THREE HOURS TO SAVE THE PEOPLE YOU LOVE
Three hours is 180 minutes or 10,800 seconds.
It is a morning’s lessons, a dress rehearsal of Macbeth, a snowy trek through the woods.
It is an eternity waiting for news. Or a countdown to something terrible.
It is 180 minutes to discover who you will die for and what men will kill for.
In rural Somerset in the middle of a blizzard, the unthinkable happens: a school is under siege. From the wounded headmaster in the library, unable to help his trapped pupils and staff, to teenage Hannah in love for the first time, to the parents gathering desperate for news, to the 16 year old Syrian refugee trying to rescue his little brother, to the police psychologist who must identify the gunmen, to the students taking refuge in the school theatre, all experience the most intense hours of their lives, where evil and terror are met by courage, love and redemption.
A school under siege, in woodlands on the Somerset coast, between 9.15am – 12.15pm hundreds of lives will be changed forever.
A situation you would never expect to see in the UK, more of a US premise but equally if not more harrowing, as it hits very close to home. Over three hours and moving backwards and forwards in time, Lupton relates this situation from the perspective of the students and teachers trapped in different parts of a large school, the parents desperately waiting for news, the police trying to break through and contain the situation and the gunmen themselves.
I liked the fact that it promoted the heroism in an age group that you would normally associate with moodiness, lack of empathy and selfishness. It can be so easy to write off “Teenagers” as always naval gazing or trying to escape their problems, but in this novel there are amazing young characters.
My favourite was Rafi, a student and survivor from war-torn Aleppo, who first realises the siege is happening. His description of how he has been affected by PTSD, his love for his brother and his girlfriend make him such a multi-faceted and beautiful character.
The language is dreamy but stark. Lupton uses minimal hard hitting prose to get her point across. From the opening Rumi quote to the final line, there is nothing there that doesn’t need to be. You are able to feel the fear, hatred, love and anxiety thrumming from the pages.
Overall, an author really coming into her own, you can tell she has a wealth of experience and I am truly delighted I got to read this book so soon.

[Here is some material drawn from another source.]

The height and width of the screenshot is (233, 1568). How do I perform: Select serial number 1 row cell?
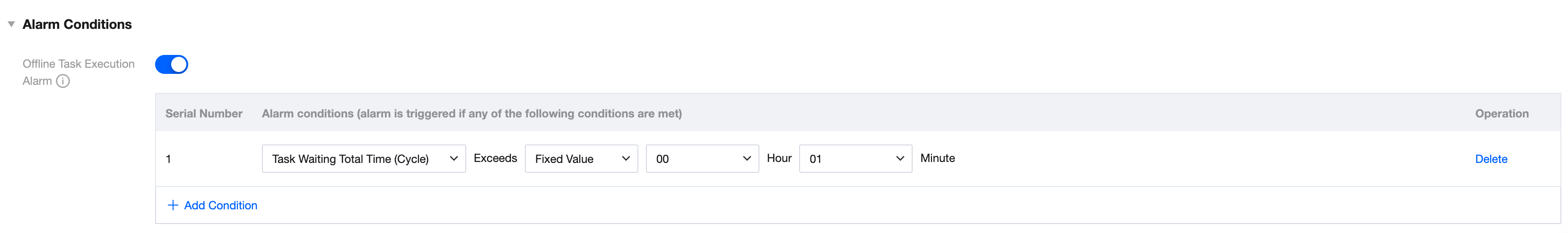point(169,159)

I will be thinking about this book for a very long time.
Excellent reading and I think it should be compulsory in all schools.
About the Author
Rosamund Lupton is the author of four novels.
Rosamund Lupton graduated from Cambridge University in 1986. After reviewing books for the Literary Reviews and being invited to join the Royal Court Theatre, she won a television play competition and subsequently worked as a screen writer. Her debut novel Sister, was a BBC Radio 4 Book at Bedtime, a Sunday Times and New York Times bestseller, has been translated into over thirty languages and has international sales of over 1.5 million copies. It was the fastest-selling debut of 2010 by a British author, and was winner of the Richard and Judy Best Debut Novel of 2011 Award and the Strand Magazine Critics First Novel Award. Film rights of Sister are currently under option.
Lupton’s critically acclaimed second novel Afterwards also went straight into the Sunday Times bestseller lists and was the No. 2 Sunday Times fiction bestseller of 2011. The Quality of Silence her third novel was a Sunday Times best seller and a Richard & Judy bookclub pick.
Her new novel Three Hours was published on 9th January 2020.
Follow her on twitter @Rosamundlupton
Massive thank you to Viking Books, in particular Ellie and letting me review this book and be a part of this blog tour.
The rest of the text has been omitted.